First of all, the dystopic visions are founded on the exact same speculations as the utopic ones, with the same flimsy evidence and the same rampant leaping to conclusions.  And while I will gladly accept that the near-future dystopia tales can have startling resonances with our current society (it's not that hard to imagine the government restricting civil liberties when it, well, already does that), I think being drawn to those resonances says more about our complaint reflex than it does about a greater claim to truth.  Think about it for a moment: life is often terrible.  Awful.  There are times when it seems hard to go on.  And yet for the vast majority of people, life is often also positive, exciting, fun–hell, sometimes even fun.  Now certainly there are a subsection of people who deal with worse things more of the time than the rest of us–but no larger, I suspect, than the subsection of people who deal with better things more of the time than the rest of us.  In other words, most of us get through basically okay, highs and lows in roughly equal measure.  Yet visions of utopia are dismissed as Candyland fantasies while visions of dystopia are called "brave" and "uncompromising."  Second, the "we're all going to die tomorrow" stuff has been done…a lot.  And if nothing else, it would be nice to, perhaps, try something new for a change (which ought to be a goal of all speculative fiction writers)–like imagining a world where destruction isn't the inevitable conclusion.
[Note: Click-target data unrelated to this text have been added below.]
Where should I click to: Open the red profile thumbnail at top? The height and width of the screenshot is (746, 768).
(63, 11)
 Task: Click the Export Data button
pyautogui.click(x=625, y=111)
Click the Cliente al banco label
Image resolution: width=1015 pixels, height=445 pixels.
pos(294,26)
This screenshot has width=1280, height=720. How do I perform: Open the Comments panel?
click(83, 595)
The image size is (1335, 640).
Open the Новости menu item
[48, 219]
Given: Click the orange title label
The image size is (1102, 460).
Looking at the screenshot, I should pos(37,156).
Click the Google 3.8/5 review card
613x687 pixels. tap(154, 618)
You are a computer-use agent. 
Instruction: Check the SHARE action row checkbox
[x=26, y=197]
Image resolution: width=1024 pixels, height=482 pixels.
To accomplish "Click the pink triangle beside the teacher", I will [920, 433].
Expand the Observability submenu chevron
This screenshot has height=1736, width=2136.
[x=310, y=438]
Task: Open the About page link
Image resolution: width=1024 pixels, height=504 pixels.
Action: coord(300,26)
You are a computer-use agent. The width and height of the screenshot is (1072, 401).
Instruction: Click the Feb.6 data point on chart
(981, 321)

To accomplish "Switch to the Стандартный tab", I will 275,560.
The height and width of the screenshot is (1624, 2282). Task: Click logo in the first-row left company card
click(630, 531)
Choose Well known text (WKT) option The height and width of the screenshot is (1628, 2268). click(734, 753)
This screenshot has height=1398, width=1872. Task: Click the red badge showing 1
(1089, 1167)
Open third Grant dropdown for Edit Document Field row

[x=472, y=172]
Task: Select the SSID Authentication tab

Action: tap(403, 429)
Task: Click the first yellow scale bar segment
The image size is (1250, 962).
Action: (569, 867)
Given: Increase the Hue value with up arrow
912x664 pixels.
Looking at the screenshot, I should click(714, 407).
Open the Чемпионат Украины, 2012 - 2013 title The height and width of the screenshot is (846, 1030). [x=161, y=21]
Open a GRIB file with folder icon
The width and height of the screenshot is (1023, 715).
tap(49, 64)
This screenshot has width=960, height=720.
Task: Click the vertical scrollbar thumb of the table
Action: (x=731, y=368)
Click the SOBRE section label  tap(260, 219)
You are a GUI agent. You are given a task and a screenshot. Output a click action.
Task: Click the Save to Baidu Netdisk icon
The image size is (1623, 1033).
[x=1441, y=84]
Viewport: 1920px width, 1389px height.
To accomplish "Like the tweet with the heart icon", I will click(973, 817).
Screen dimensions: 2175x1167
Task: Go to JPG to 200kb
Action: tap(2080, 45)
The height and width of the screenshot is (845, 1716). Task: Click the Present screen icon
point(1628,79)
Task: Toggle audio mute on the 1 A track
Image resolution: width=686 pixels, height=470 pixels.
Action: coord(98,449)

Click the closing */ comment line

But maybe we like being depressed, you say.

Well, no; you could argue we just like being realistic.  But my point here is that the vision of a future wracked by death, disease, and universal despair is just as unrealistic as the vision of a future wracked by joy, happiness and cinnamon rolls (which is maybe the greatest possible future I could imagine), and so I'm starting to wish for some critical balance here.  My own work is hardly all sunshine and light, but I'd like to think there's at least the possibility of hope within it…and without that hope, I think I'd rather curl up and cry than waste time writing about how terrible everything is.  So for a little while, I think I'm going to bypass the section of the bookstore or video shop dedicated to the uncompromising visions of the future and look for works willing to compromise just a little on the possibility of hope.

Sort of a cinnamonrollia, if you will.  I could dig that kind of vision.